Compte rendu de la livraison 2021/2022 du projet d’échanges transatlantiques franco-américains The Bridge au Moulin à Jazz de l’association Charlie Jazz (Vitrolles, 13), 22 janvier 2022.
Etienne Zemniak (Gérard Tissier)
Le combo présent en France cet hiver n’a même pas pris la peine de s’affubler d’un nom si ce n’est « Oysters for the Masters », peut-être après quelque dégustation conchylicole en Bretagne, peu avant la prestation provençale. D’ailleurs ce gimmick devait ressortir, samplé, pendant le set de ces fous furieux. Enfin, de doux dingues qui sont d’abord des musiciens d’exception : la maîtrise de leurs instruments est absolument faramineuse. Ainsi, le batteur Etienne Ziemniak a une capacité à faire entendre la moindre nuance des peaux et cymbales de son instrument, dont chaque note (puisqu’il atteint une dimension orchestrale) est au service du quartet. Il est confondant de naturel. On sent bien sûr la complicité qui l’unit au saxophoniste bidouilleur de sons Quentin Biardeau, dont le son ample et chaleureux, limite « honker » pré-coltranien, donne des contours archaïques à cet ensemble aux velléités électroniques.Quentin Biardeau (Gérard Tissier)

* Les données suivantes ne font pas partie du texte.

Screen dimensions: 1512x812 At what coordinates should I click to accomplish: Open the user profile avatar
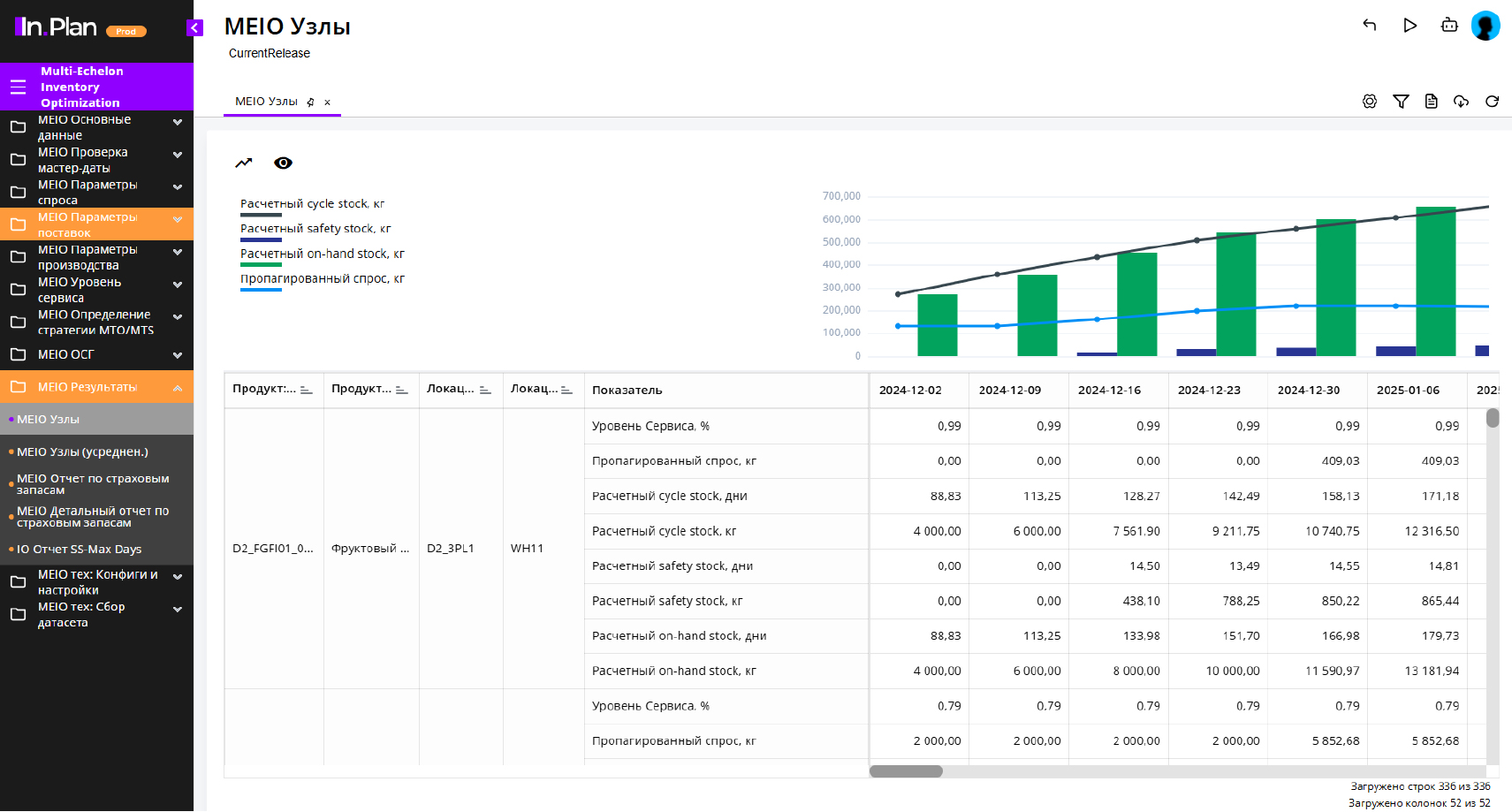[x=1485, y=26]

Rappelons que ces improvisateurs du Val-de- Loire évoluent au sein de collectifs expérimentateurs au-delà des langages usuels de l’improvisation jazzistique, comme le Tricollectif d’Orléans. Mais ce soir-là, ils oublient jusqu’à leurs identités de férus d’impro européens pour se fondre dans un arc musical à cheval sur l’Atlantique.

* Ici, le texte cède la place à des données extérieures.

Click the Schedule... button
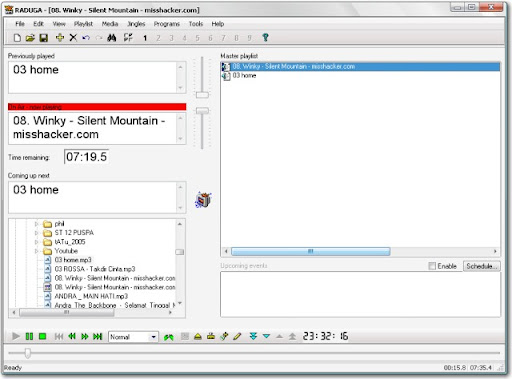 (x=481, y=266)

Leurs partenaires chicagoans leur rendent bien leur féroce appétit de rencontres impromptues, avec un bon gros sens du partage comme autour d’une bonne bouffe entre cousins musicaux. Est-ce le son de l’orgue Hammond, avec ce « pop » délicieusement percussif et ces ondes circulaires, qui confère à l’ensemble ces saveurs soul qui ne sont pas sans rappeler le funk psychédélique des débuts d’Earth Wind & Fire pour la B.O. du film « Sweet Sweetback’s Badass Song » de Melvin Van Peebles, ou les recherches sonores de Isaac Hayes période « Hot Buttered Soul » ? Toujours est-il que son titulaire, Justin Dillard, se plaît et nous régale à triturer son clavier pour en faire sortir une sorte de substantifique moelle aux parfums gospel et méphitiques, simultanément.Justin Dillard (Gérard Tissier)

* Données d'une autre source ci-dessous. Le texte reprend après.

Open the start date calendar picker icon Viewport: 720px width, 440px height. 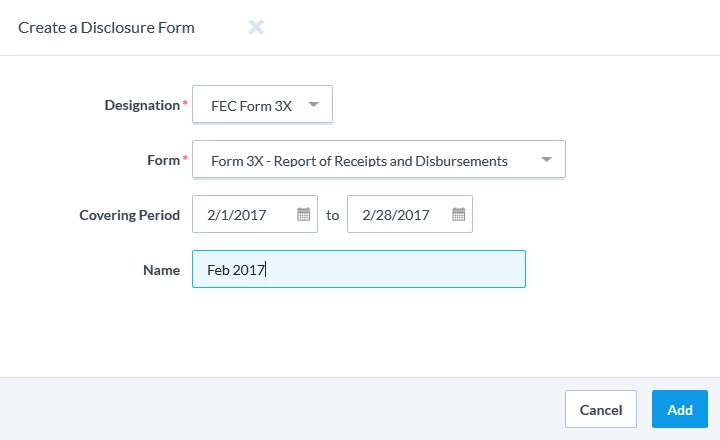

Bien sûr, il adore bidouiller le boîtier de commande de son synthétiseur, mais il semble préférer l’électronique primitive de son orgue. On croirait qu’il le maltraite, le tenant verticalement, le faisant passer sur ses épaules, quand il ne le tient pas comme un… accordéon – un pied de nez aux frenchies ? On se dit qu’il doit aussi jouer… du fer à souder ! En fait, il le berce avec un sens du groove qui émane aussi de ses compères, proposant un centre tonal imparable sur quelque six temps, aux accents méchamment punk. Et quand la trompette émerge du chaos ambiant, qui a tout d’une construction mouvante et éphémère en perpétuel mouvement, les murs de l’édifice peuvent bien trembler sur leur base : c’est pour la cause ! Certes, Corey Wilkes reste discret avec le boîtier de commande de son synthé , quand il ne triture pas quelque kalimba connecté à ce dernier dans un maelström afro-futuriste, mais quand il souffle dans son instrument, la fluidité de son timbre a quelque chose d’éternellement bluesy.Corey Wilkes (Gérard Tissier)
Qu’on ne dise pas que ce n’est pas du jazz : la livraison hexagonale de cette neuvième saison de The Bridge se termine, sur la scène vitrollaise, par un méchant swing au taquet. Ils peuvent toujours « pontifier » au nom de l’impro la plus insaisissable, ces fous du son, ils ont bien quelque chose en eux des pulsations fondamentales des notes bleues.